Además de esto, el Banco Mundial también se muestra preocupado por el aumento de la desigualdad de ingresos. En todo el mundo crece la pobreza, debido a que muchas personas perdieron sus empleos o sufrieron grandes pérdidas de ingresos. Los que pertenecen a los grupos de ingresos más bajos, como las mujeres, los trabajadores informales y no calificados, son los que más han sufrido, revirtiendo en parte el difícil descenso de la desigualdad de ingresos de los últimos 20 años. Los autores del informe creen que 100 millones de personas más podrían caer en la pobreza extrema este año a causa de la pandemia.

Al mismo tiempo, los ricos se han hecho más ricos -mucho más ricos- a medida que las acciones de las empresas tecnológicas y los precios de los activos alcanzaban nuevos máximos. Este aumento de la desigualdad podría provocar descontento social, especialmente en los países en desarrollo, advirtió en el informe David Malpass, presidente del Banco Mundial.

Un plan global

El banco estaría impulsando un mayor alivio o reestructuración de la deuda de los países más pobres: solo liberando a estos países de la aplastante deuda podrán centrarse en la sanidad, los servicios públicos, la educación, las infraestructuras y el crecimiento, argumenta el informe. 

La nueva fábrica de Tesla en Berlín es una señal de esperanza para la economía alemana.

Se prevé que el crecimiento en los países en desarrollo, además de Asia Oriental y el Pacífico, vuelva a las tasas promedio de la década anterior a la pandemia en 2022-2023. Pero, a pesar de este crecimiento, lo más probable es que la producción se mantenga por debajo de la tendencia anterior a la pandemia en todas estas regiones.

En general, dos quintas partes de las economías del África subsahariana y la mitad o más de las economías de Asia oriental y el Pacífico, América Latina y el Caribe, y Oriente Medio y el Norte de África «seguirán estando en 2023 por debajo de sus niveles de PIB per cápita de 2019», señala el informe.

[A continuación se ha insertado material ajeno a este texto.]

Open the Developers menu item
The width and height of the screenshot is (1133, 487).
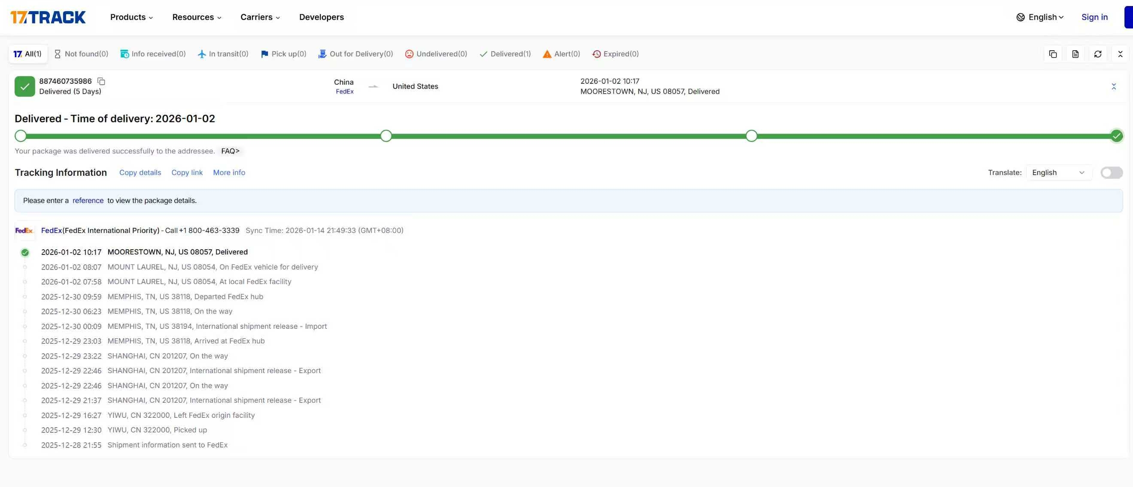(321, 17)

Los países ricos, como Alemania, no tendrán que esperar tanto para recuperarse, ya que se espera que su producción anual alcance los niveles anteriores a la pandemia en 2023. «Existen todos los elementos para una recuperación», dijo a DW Sebastian Dullien, economista de la Fundación Hans-Böckler. Lo único que tiene que hacer el nuevo gobierno es «proteger a las empresas para que no quiebren durante el invierno».